### SOURCE EXTRACT ###
Add PackedDataBlockOp for working with packed sequences of data.
ResizeOp, support for sizes input.
ResizeOp, support for modes linear and cubic.
ResizeOp, support for coordinate_transformation_mode attribute.
ResizeOp, extend support for nearest_mode attribute.
Support gradient clipping for Lamb optimizer.
Remove ONNX and Protobuf from public headers and their targets from CMake export.
Support using Lamb optimiser on weights that have been serialised, using LambSerialisedWeight pattern.
Add python bindings for poplar_recoverable_runtime_error, poplar_unrecoverable_runtime_error, and poplar_application_runtime_error.
Implement (without an ONNX builder binding) TiedGatherOp and TiedGatherGradOp, see TiedGatherPattern for details.

Bug Fixes

Check input intersection in ConcatOp::bwdRegMap.
Add checks to ensure RTS propagation through RemoteLoad/RemoteStore is safe.
Support MultiExchange partial lowering to avoid circular task dependencies.
Avoid inplacing of ops which might result in race conditions.
Use the correct data type in pooling ops when using fp16. When doing so the partials were left in float32 which is now handled by Poplar.
Fix auto-diff transform bug.
Avoid annotating priorities in graph scheduler when non-optimal schedule is requested.
Clear PathFromLoss on cloned op when op sharding.
Modify current pybind11 bindings to allow for upcoming API additions.
Change CastOp::getGradOps() to only add gradients to the backward graph if input type is floating point.
Allow StepIO runtime assertions when an IR has been built without an ONNX model.
Fix NaN-loss when training with automatic loss scaling.
Organise source and test directories for upcoming API additions.
Fix type mismatch with float16 optimizer state.
Fix false positive matches in executable cache with different optimizer hyper-parameters.
Fix issues found when using gradient clipping with serialized matmuls.
In CMake, fix bug where there was a missing target dependency.
Add schedulePriority to Op attributes when serialising Ir with JSON.

Optimisations

Use embedding planner in ScatterReduceGrad.
### GIVEN INFORMATION ###
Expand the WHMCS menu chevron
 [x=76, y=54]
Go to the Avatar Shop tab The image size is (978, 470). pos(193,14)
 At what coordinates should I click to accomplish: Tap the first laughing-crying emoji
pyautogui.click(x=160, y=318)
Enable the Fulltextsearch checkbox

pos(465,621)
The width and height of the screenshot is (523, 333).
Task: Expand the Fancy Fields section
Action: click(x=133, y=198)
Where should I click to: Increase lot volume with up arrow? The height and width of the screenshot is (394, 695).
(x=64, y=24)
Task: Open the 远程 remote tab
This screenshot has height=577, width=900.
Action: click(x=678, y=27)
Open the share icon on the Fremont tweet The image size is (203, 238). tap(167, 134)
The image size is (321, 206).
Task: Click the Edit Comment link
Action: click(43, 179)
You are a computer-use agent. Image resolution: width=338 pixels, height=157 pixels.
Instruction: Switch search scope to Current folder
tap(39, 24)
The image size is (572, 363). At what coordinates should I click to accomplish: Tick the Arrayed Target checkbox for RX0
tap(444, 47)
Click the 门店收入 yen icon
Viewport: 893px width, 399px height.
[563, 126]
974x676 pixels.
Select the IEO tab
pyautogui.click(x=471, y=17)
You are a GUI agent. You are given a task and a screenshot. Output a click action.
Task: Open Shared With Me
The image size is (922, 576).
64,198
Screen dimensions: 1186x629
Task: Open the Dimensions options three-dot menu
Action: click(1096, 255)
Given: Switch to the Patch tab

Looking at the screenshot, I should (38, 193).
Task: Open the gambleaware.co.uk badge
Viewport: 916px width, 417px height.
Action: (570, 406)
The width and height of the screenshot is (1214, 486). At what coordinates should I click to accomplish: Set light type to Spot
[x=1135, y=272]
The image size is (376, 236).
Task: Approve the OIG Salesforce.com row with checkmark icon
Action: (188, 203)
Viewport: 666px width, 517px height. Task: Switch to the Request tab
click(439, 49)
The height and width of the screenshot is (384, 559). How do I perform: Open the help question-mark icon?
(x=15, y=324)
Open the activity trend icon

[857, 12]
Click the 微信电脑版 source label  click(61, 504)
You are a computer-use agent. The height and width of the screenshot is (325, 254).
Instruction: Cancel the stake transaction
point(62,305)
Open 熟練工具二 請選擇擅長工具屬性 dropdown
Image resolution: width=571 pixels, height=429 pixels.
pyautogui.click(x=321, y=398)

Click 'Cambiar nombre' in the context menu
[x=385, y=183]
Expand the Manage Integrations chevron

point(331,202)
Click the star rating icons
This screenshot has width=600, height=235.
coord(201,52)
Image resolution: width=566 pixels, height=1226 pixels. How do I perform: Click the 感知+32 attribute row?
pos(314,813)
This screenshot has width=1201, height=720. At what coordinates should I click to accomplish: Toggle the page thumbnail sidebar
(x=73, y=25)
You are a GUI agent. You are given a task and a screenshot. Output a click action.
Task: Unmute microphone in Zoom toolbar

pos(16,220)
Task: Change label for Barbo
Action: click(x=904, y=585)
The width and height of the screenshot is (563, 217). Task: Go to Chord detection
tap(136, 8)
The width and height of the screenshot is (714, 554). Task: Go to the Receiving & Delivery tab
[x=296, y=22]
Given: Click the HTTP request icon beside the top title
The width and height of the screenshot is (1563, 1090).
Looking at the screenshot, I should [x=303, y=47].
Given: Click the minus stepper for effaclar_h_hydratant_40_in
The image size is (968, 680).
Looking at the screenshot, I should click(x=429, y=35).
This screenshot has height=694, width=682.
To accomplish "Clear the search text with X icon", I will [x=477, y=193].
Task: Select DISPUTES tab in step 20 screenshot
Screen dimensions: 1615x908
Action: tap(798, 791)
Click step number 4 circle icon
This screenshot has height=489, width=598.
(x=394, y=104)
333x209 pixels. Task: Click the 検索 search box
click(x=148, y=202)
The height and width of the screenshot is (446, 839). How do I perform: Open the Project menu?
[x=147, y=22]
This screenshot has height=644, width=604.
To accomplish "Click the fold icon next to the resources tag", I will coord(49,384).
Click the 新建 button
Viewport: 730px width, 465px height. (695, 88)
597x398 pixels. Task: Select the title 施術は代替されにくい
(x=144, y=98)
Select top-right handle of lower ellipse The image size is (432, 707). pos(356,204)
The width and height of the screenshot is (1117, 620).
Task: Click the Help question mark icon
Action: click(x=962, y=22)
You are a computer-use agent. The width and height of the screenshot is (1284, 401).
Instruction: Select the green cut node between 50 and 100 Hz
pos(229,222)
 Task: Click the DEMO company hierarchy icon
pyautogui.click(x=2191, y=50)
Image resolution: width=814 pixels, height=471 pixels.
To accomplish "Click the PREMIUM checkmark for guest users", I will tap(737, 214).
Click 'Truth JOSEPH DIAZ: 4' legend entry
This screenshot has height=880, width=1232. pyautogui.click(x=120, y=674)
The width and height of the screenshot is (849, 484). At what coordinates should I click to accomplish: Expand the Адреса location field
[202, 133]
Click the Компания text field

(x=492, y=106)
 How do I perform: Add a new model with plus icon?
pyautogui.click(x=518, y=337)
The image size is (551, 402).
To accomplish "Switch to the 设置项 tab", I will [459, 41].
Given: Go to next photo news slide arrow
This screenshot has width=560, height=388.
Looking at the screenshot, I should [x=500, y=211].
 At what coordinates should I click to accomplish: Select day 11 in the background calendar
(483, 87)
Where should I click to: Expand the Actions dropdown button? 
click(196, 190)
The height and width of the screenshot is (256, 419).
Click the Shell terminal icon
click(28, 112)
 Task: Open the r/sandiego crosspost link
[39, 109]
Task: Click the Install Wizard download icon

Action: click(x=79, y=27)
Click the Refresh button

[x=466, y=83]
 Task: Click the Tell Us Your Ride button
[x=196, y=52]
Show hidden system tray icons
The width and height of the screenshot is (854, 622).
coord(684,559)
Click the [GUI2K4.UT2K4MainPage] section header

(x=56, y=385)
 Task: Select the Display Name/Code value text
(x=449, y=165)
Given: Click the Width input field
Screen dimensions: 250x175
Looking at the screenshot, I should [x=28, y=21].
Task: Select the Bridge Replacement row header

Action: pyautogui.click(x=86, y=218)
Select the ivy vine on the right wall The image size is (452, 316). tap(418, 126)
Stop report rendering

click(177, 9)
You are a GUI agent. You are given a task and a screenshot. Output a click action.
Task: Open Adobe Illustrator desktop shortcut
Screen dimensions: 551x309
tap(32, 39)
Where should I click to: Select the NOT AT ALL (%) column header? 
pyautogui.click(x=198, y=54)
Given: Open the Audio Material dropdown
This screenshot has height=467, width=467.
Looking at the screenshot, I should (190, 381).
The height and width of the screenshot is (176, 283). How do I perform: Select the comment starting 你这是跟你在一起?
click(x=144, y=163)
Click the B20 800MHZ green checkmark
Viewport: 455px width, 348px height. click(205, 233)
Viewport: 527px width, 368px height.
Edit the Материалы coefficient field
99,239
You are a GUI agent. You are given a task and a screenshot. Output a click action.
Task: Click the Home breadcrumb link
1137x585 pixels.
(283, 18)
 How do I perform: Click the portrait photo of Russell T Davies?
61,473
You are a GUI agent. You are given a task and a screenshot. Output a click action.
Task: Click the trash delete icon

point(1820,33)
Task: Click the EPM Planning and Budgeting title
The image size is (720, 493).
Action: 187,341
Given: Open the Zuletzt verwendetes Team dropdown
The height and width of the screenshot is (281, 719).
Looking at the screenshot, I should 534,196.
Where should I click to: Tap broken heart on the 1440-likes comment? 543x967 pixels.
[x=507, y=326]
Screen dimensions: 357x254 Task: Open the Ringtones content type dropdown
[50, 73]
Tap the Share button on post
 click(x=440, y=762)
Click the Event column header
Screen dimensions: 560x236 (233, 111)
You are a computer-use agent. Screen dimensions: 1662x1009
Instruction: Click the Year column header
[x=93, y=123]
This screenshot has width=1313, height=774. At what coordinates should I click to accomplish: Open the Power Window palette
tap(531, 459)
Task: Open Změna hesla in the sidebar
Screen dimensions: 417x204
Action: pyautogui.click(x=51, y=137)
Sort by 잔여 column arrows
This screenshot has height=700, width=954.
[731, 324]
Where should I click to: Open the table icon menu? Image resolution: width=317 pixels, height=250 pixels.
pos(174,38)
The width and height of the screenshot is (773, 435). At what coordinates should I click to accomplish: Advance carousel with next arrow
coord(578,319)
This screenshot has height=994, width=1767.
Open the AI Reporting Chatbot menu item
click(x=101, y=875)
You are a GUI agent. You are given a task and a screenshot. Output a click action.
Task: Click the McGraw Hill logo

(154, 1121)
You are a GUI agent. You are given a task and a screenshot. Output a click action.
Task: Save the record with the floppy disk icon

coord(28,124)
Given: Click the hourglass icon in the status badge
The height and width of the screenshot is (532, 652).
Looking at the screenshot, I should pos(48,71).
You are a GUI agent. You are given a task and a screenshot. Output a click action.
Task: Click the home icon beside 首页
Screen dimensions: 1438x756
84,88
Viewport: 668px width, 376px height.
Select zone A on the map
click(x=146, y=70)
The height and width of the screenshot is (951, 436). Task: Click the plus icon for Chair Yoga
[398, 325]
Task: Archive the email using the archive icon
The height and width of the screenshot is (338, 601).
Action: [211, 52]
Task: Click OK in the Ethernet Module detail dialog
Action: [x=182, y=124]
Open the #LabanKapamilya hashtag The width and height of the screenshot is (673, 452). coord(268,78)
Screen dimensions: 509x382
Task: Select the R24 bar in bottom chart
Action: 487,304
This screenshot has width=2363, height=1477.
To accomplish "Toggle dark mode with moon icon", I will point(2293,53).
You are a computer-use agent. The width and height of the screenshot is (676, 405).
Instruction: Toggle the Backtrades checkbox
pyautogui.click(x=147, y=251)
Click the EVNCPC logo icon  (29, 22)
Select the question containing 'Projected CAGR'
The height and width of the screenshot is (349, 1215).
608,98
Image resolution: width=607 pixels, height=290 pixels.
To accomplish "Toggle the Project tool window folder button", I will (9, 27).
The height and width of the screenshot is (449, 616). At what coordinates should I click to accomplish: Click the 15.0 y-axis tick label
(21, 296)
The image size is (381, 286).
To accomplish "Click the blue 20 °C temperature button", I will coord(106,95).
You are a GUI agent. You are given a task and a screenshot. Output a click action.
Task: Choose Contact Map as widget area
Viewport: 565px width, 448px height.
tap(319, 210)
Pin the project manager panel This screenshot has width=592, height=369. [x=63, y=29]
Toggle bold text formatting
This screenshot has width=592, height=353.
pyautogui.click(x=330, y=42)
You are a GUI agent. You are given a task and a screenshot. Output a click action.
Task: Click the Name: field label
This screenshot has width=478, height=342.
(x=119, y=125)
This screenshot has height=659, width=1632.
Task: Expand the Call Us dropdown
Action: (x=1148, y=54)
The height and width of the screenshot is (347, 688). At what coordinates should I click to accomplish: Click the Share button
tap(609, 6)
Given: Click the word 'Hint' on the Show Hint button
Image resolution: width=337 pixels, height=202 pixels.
###
**YOUR TASK:**
Please extract the passage of the release notes from "Fix false positive" up to and including "with serialized matmuls.", copying it word for word.

**SOLUTION TO THE PROBLEM:**
Fix false positive matches in executable cache with different optimizer hyper-parameters.
Fix issues found when using gradient clipping with serialized matmuls.